• **Kutipan**:

-------------------------

• Beranda
  • Berita
  • Menteri LHK minta karbon kredit TPA Kebon Kongok teregistri nasional

Menteri LHK minta karbon kredit TPA Kebon Kongok teregistri nasional

8 Maret 2020 19:08 WIB
Menteri LHK minta karbon kredit TPA Kebon Kongok teregistri nasional
Menteri Lingkungan Hidup dan Kehutanan Siti Nurbaya (bertopi hitam) saat meninjau program Jeranjang Olah Sampah Setempat (JOSS) di TPA Kebon Kongok didampingi Gubernur NTB Zulkieflimansyah (bertopi merah) di Lombok Barat, NTB, Minggu (8/3/2020). (Foto : ANTARA/Virna P Setyorini).

Dan kita memang sudah harus mengawali itu karena emisi gas rumah kaca dari batubara dinilai seharusnya dikendalikan,

Menteri Lingkungan Hidup dan Kehutanan (LHK)RI, Siti Nurbaya meminta karbon kredit pembakaran gas metana sampah Tempat Pembuangan Akhir (TPA) Kebon Kongok, Lombok Barat, Nusa Tenggara Barat (NTB), terhitung dan masuk Sistem Registri Nasional.

“Saya mau pesan kalau sudah berjalan, saya kira harus dilakukan pendaftaran pada Sistem Registri Nasional untuk emisi karbonnya, supaya ada prestasinya. Karbon dari sampah pertama nanti mulainya berarti dari Mataram, dari NTB,” jelas Siti saat meninjau program Jeranjang Olah Sampah Setempat (JOSS) di TPA Kebon Kongok, Lombok Barat, NTB, Minggu.

TPA Kebon Kongok menjalankan program JOSS yang memanfaatkan teknologi Refused Derived Fuel (RDF) untuk mengubah sampah menjadi pelet atau briket layaknya batu bara. Pembuatan pelet tersebut dikelola oleh masyarakat sekitar, dan menjadi bahan bakar Pembangkit Listrik Tenaga Uap (PLTU) Jeranjang milik PT Indonesia Power yang berlokasi di Taman Ayu, Lombok Barat.

-------------------------

• **Catatan untuk menemukan objek yang dideskripsikan**:

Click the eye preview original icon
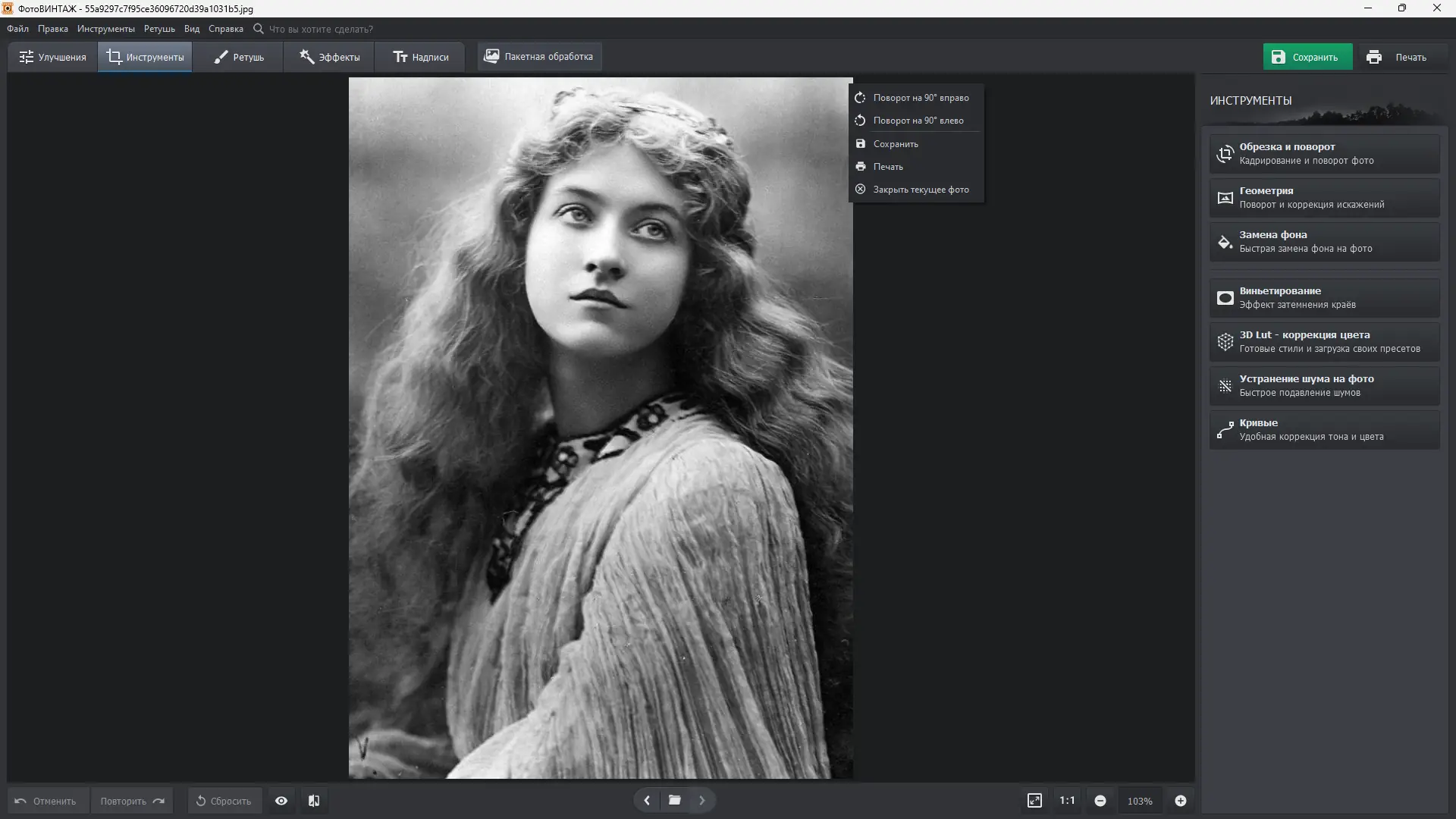This screenshot has height=819, width=1456. pos(281,801)
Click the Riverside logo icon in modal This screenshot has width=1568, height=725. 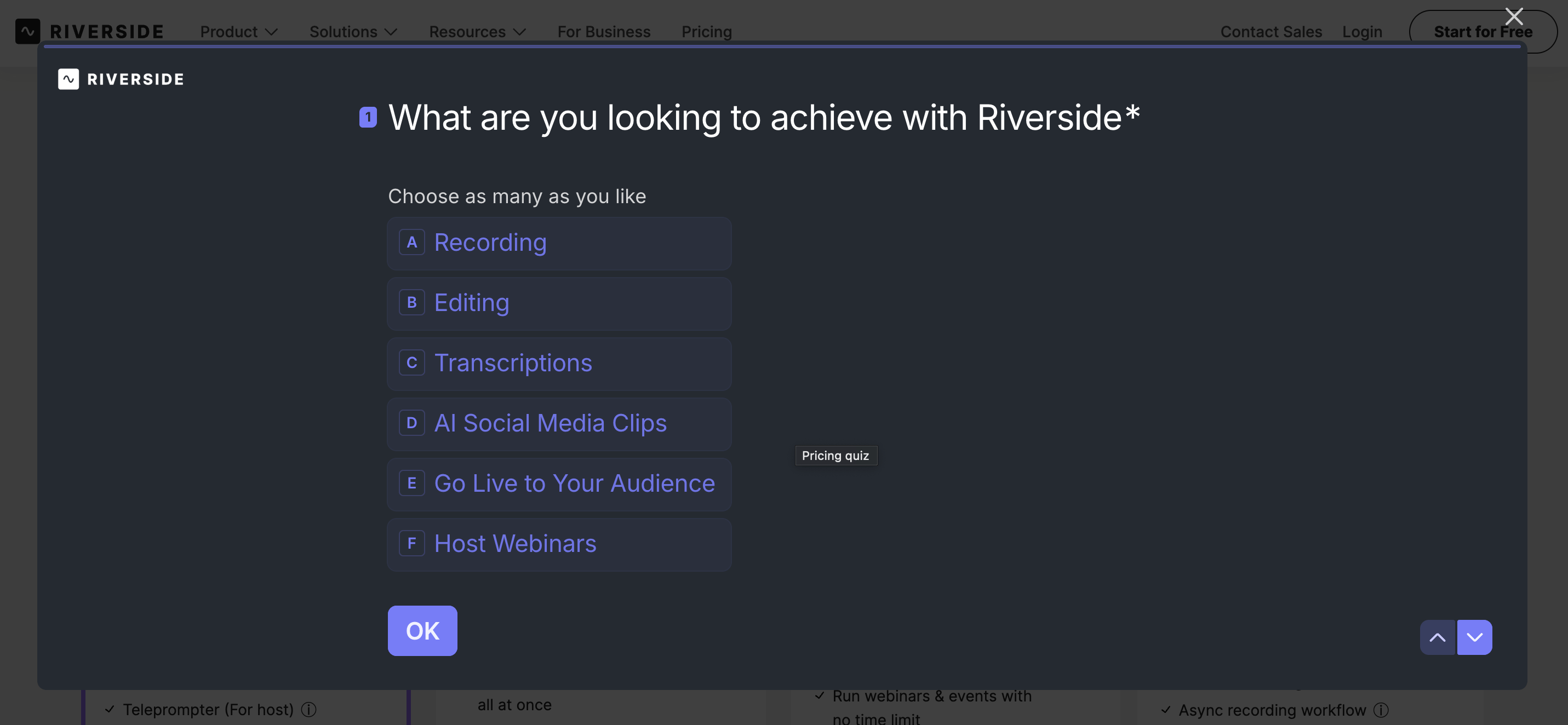coord(68,79)
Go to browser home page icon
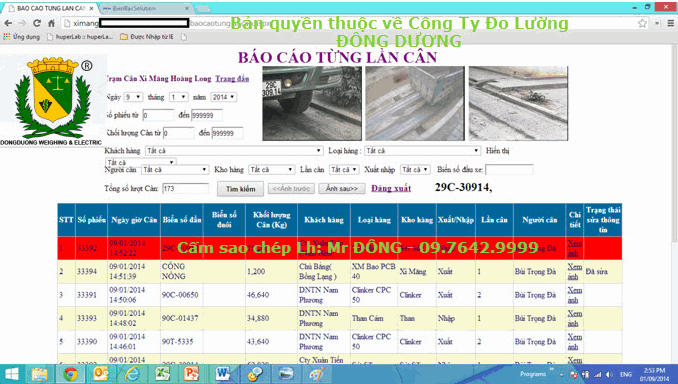The width and height of the screenshot is (678, 384). [x=51, y=23]
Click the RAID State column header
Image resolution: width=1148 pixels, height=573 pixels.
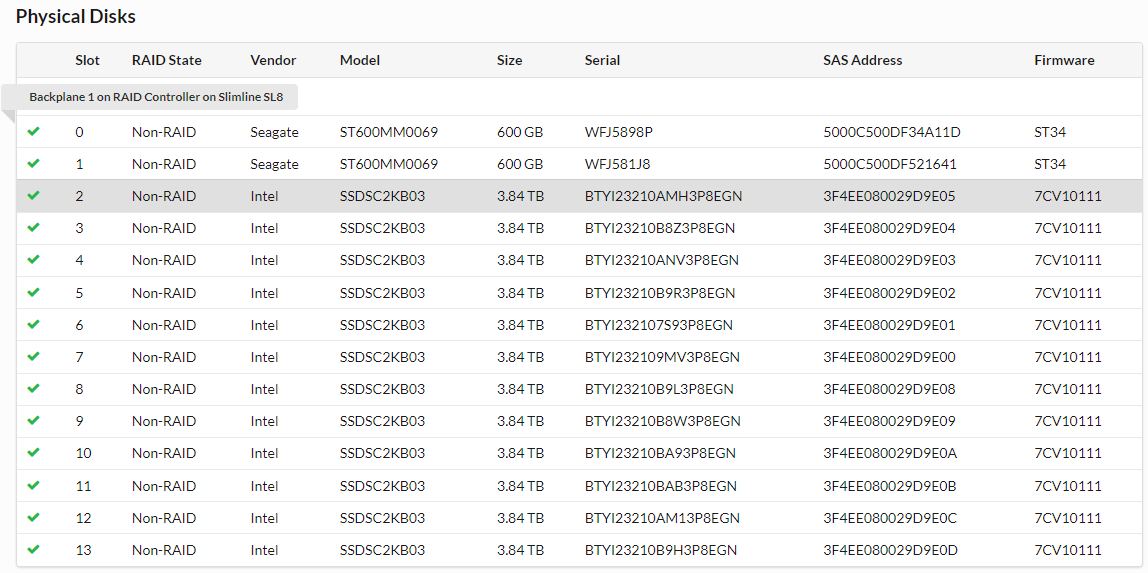pyautogui.click(x=166, y=60)
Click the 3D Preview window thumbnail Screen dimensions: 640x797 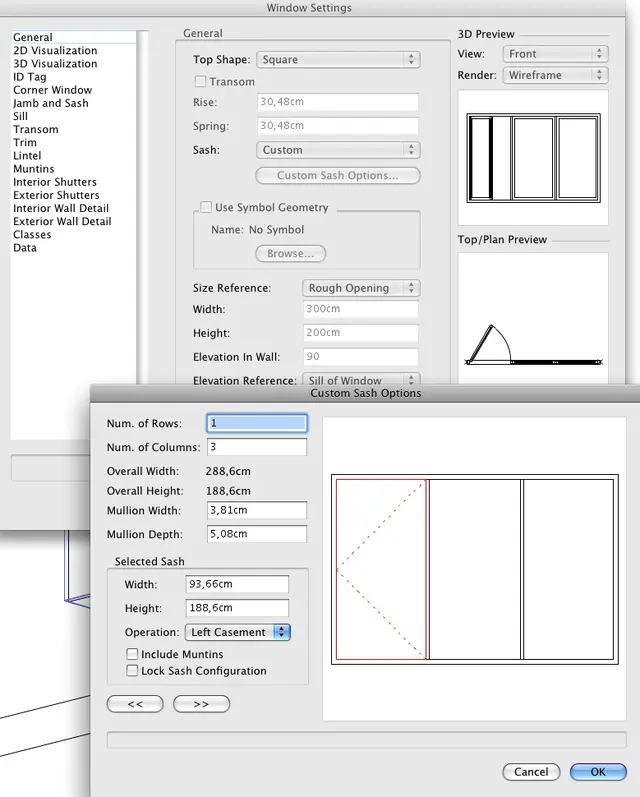tap(532, 158)
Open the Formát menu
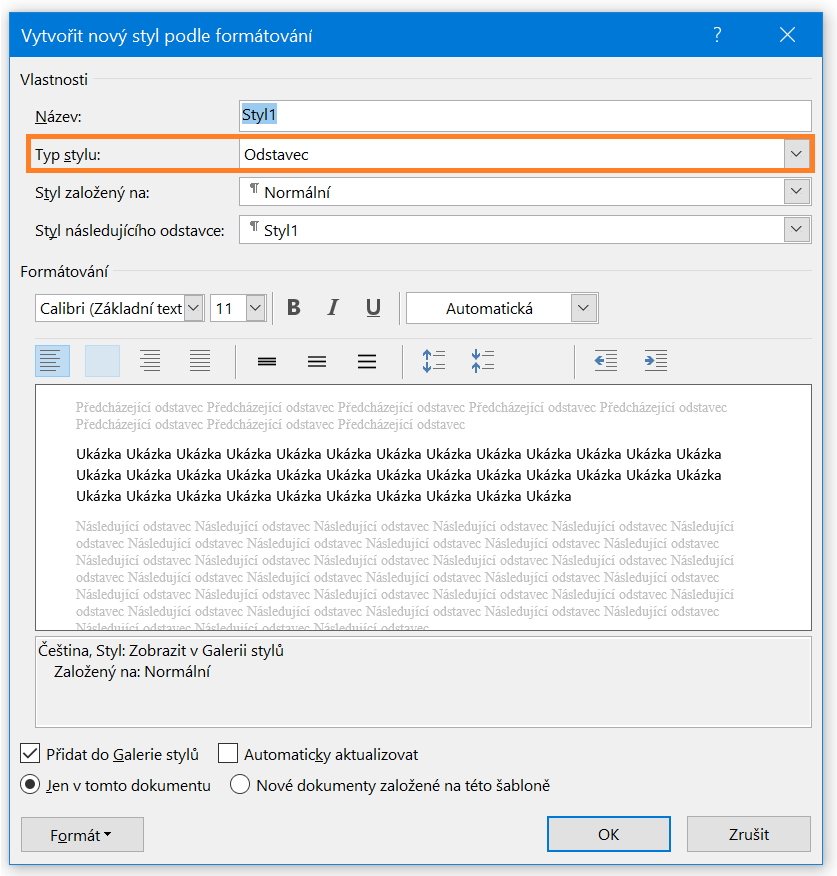The image size is (837, 876). [81, 833]
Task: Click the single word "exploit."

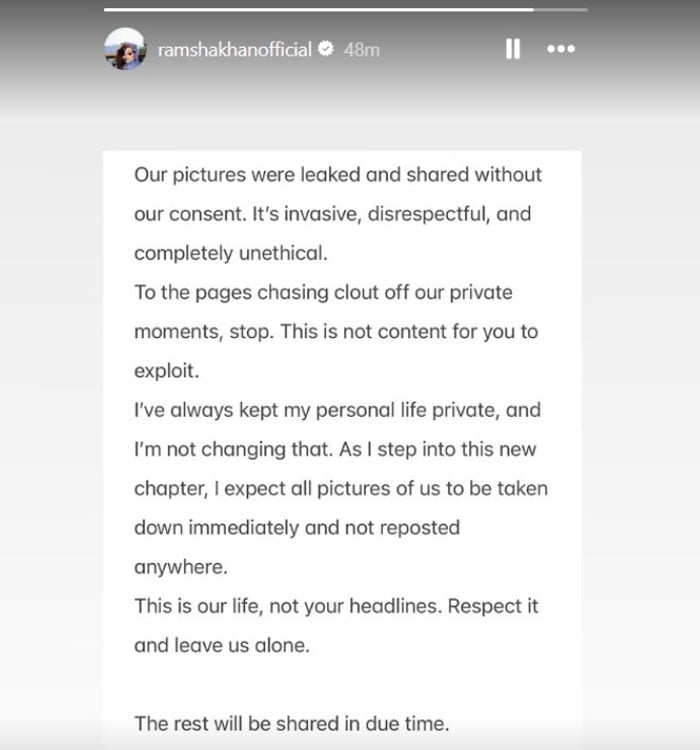Action: pos(167,371)
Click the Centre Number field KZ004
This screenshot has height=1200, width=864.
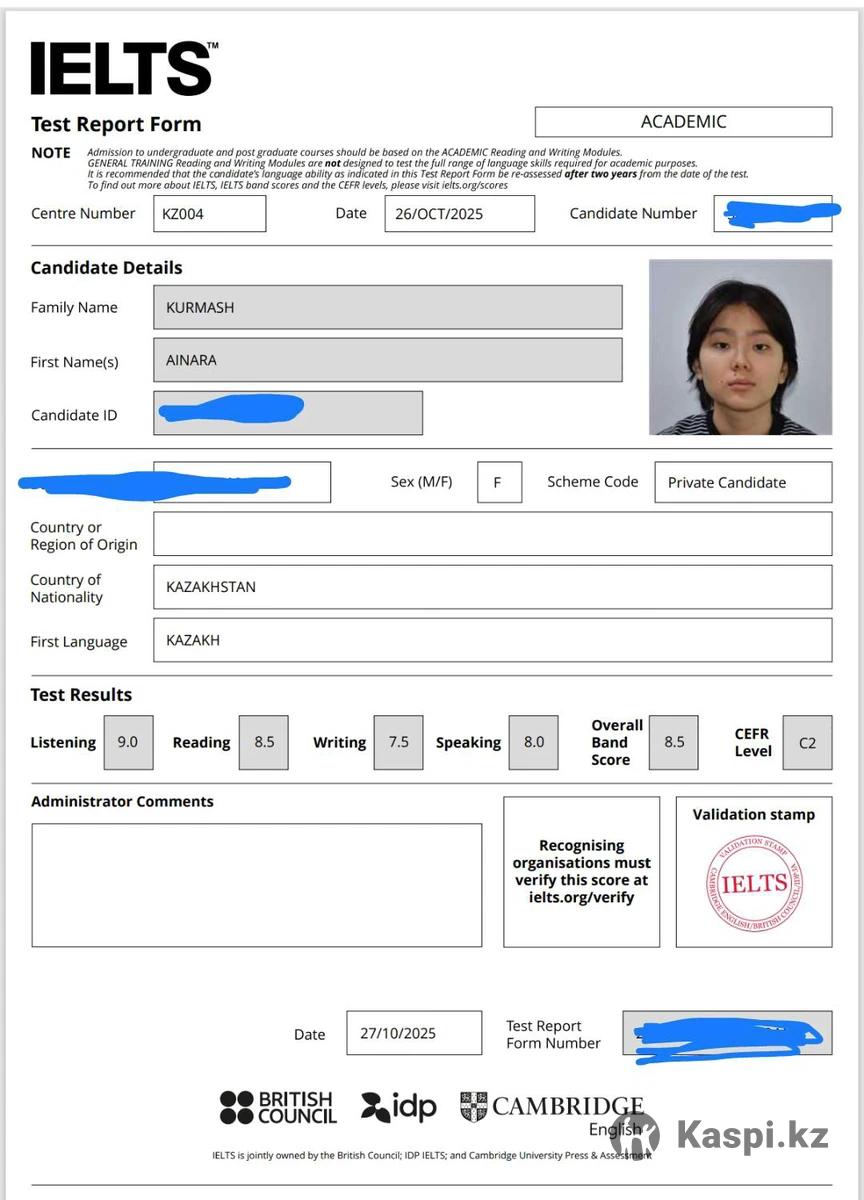click(x=209, y=214)
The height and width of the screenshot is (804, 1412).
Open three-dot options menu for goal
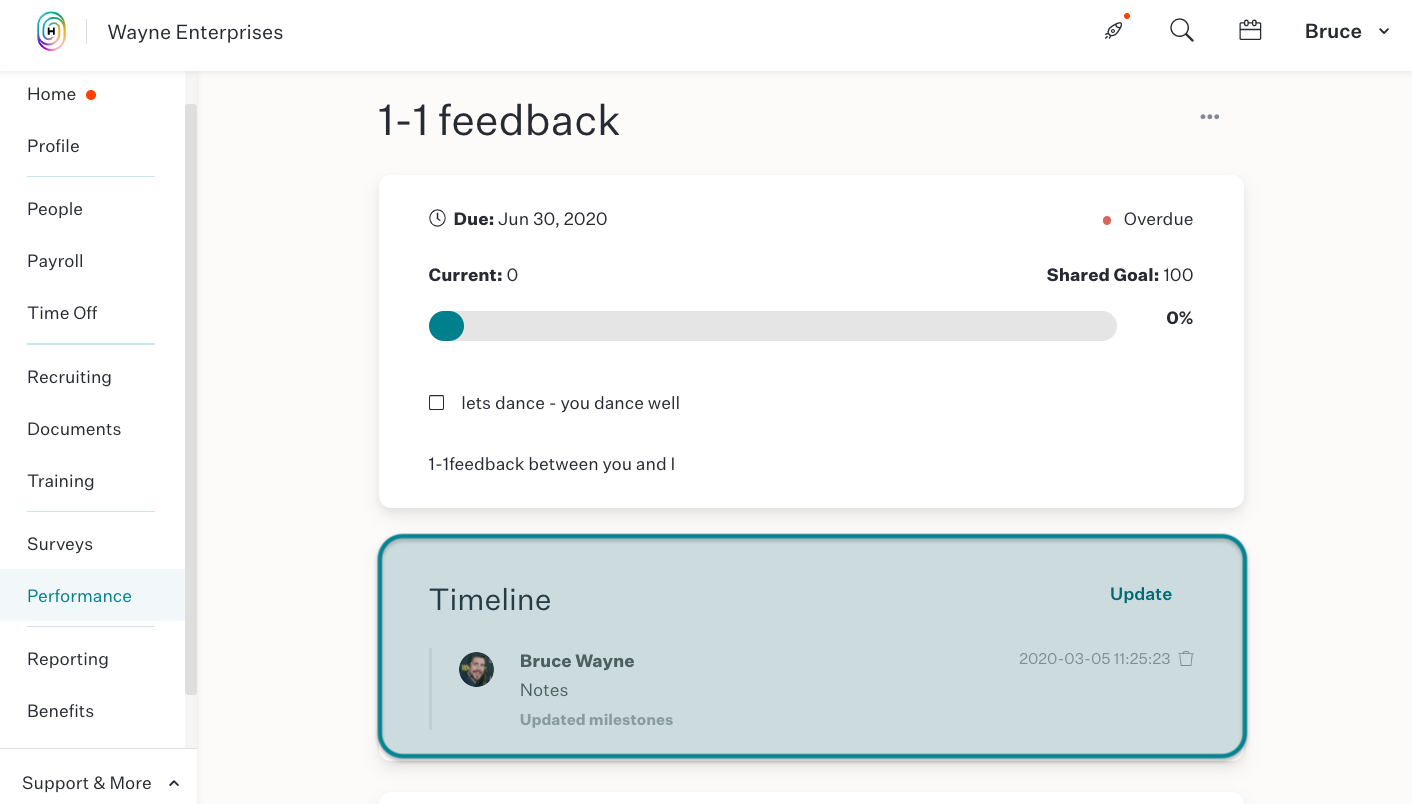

-------------------------

• **Daftar Tugas**:
(1) Dalam berita TPA Kebon Kongok, teknologi apa yang dipakai program JOSS untuk mengubah sampah menjadi pelet atau briket?
(2) Teruskan berita TPA Kebon Kongok mulai dari kalimat setelah kalimat terakhirnya.
Materi tersebut terpisah dan tidak berkaitan dengan berita TPA Kebon Kongok.

• **Jawaban**:
(1) Refused Derived Fuel (RDF).

(2)
Baca juga: Di WEF Davos, Luhut undang investor kembangkan pendanaan karbon

Menurut Siti, pengolahan sampah menjadi bahan bakar dengan teknik RDF bagus sekali mengingat mesinnya sederhana, dan hasilnya bisa menjadi substitusi batubara untuk PLTU.

Secara nasional penanganan atau pengembangan energi baru terbarukan (EBT) sedang diintensifkan oleh Presiden Joko Widodo bersama menteri-menteri terkait. “Dan kita memang sudah harus mengawali itu karena emisi gas rumah kaca dari batubara dinilai seharusnya dikendalikan,” sebut dia.

Program JOSS tersebut cukup konkret mengingat hasil di lapangan terlihat masyarakat akan mendapat manfaatnya, selain masalah sampah juga terselesaikan.

Produksi sampah di Mataram mencapai 300 ton per hari, dan 30 ton diantaranya diproses menjadi pelet untuk bahan bakar PLTU. Targetnya produksi pelet dapat ditingkatkan menjadi 100 ton, bahkan Gubernur NTB Zulkieflimansyah malah meminta 200 ton sampah dapat dioleh menjadi pelet.

Baca juga: Hati-hati terjun ke perdagangan karbon, WALHI ingatkan pemerintah

“Saya kira ini contoh yang baik kami akan dorong terus dan kita akan mendukung. Nanti saya cari caranya bagaimana. Kalau perlu memang dibuatkan semacam kawasannya atau apalah,” ujar Siti.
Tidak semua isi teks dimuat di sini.